L’idée d’une sorte de guide pour les parents germait dans la tête du Pr Dulac depuis un moment. « Une éducatrice m’avait confié qu’elle était de plus en plus sollicitée par des parents sur la façon d’expliquer aux frères et sœurs ce qui allait se passer après l’annonce du diagnostic. » De son côté, le cinéaste Tavernier ainsi que Pascal Jacob, président de l’association I = MC2 *, souhaitaient participer à une exposition en préparation au Musée d’histoire naturelle sur la vie et le handicap. « Il s’agit de décrire des émotions qui sont trop fortes pour que l’on puisse les aborder en se penchant simplement au-dessus d’un livre, le format du film est donc apparu finalement plus approprié », explique le Pr Dulac.
Nils Tavernier, lui, a trouvé les familles « très perdues, face au handicap, à l’accompagnement, aux soins, à la loi aussi.
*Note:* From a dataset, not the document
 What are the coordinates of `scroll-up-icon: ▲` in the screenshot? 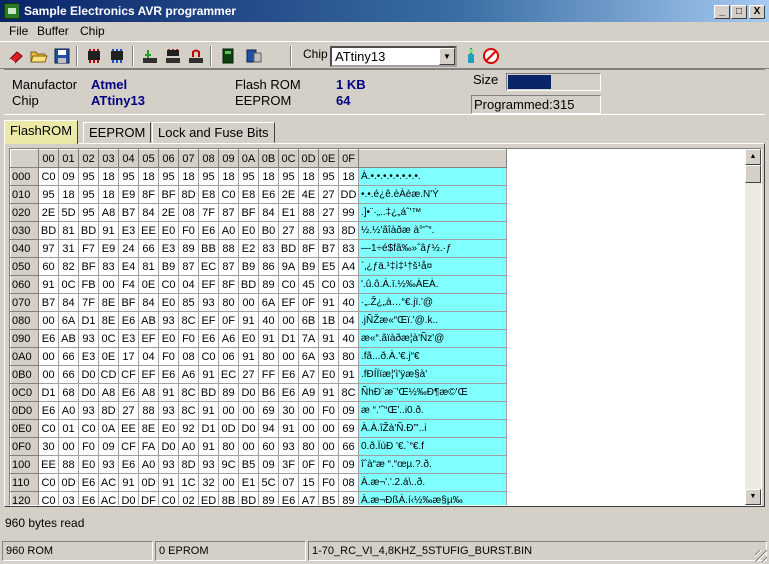 It's located at (753, 157).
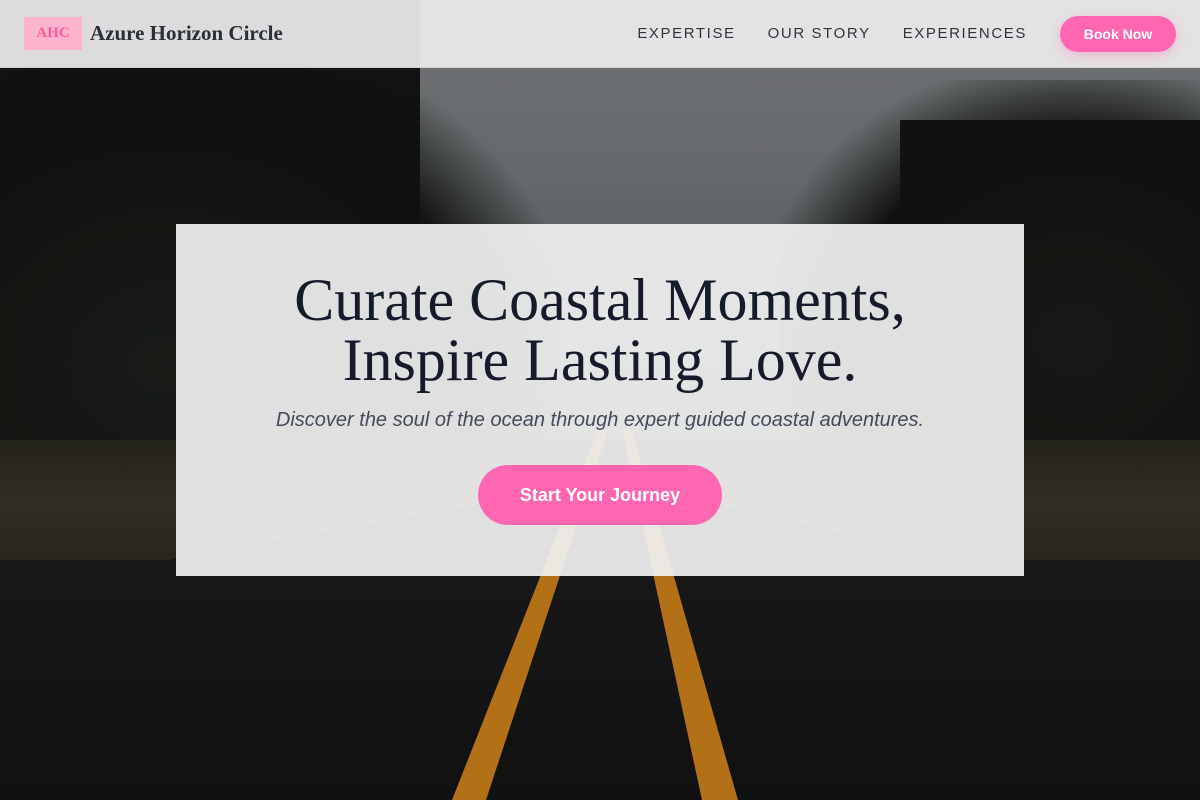 The width and height of the screenshot is (1200, 800). What do you see at coordinates (186, 34) in the screenshot?
I see `brand-name: Azure Horizon Circle` at bounding box center [186, 34].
J’ai vu des gens face à un océan impraticable. »
Le film puis le livre.
Ce film, présenté en avant-première aux Focales de la Fondation caisses d’épargne pour la solidarité (rencontres organisées tous les deux mois autour d’un artiste), pourrait être diffusé par des chaînes de télévision. Il a vocation à devenir « maillon d’une chaîne autour de ces situations difficiles ». « Si mon film peut aider à faire en sorte qu’il se dégage une volonté politique ou médicale à mieux entourer les familles dans ces moments-là, alors je serai heureux », insiste le cinéaste, qui dit avoir « reçu des leçons de vie humaine pendant huit mois. J’ai l’impression en tout cas que le temps d’écoute que j’ai passé avec ces familles n’a pas été néfaste. Cela me manque d’ailleurs, j’ai très envie de prolonger ce travail. »
Le film doit déboucher sur un livre qui devrait être, selon les vœux du documentariste, « très accessible ». Sans l’ambition d’en faire un guide, il proposerait des témoignages, qui pourraient avoir un écho chez certains parents. « Je veux faire de ce livre quelque chose d’utile, pour les familles mais aussi pour les toubibs, car je crois, non je suis sûr, que l’accompagnement des parents au moment de l’annonce du diagnostic fait défaut. ».
* L’association I = MC2 s’emploie à former les professionnels à l’accompagnement des personnes handicapées. www.iegalemc2.org.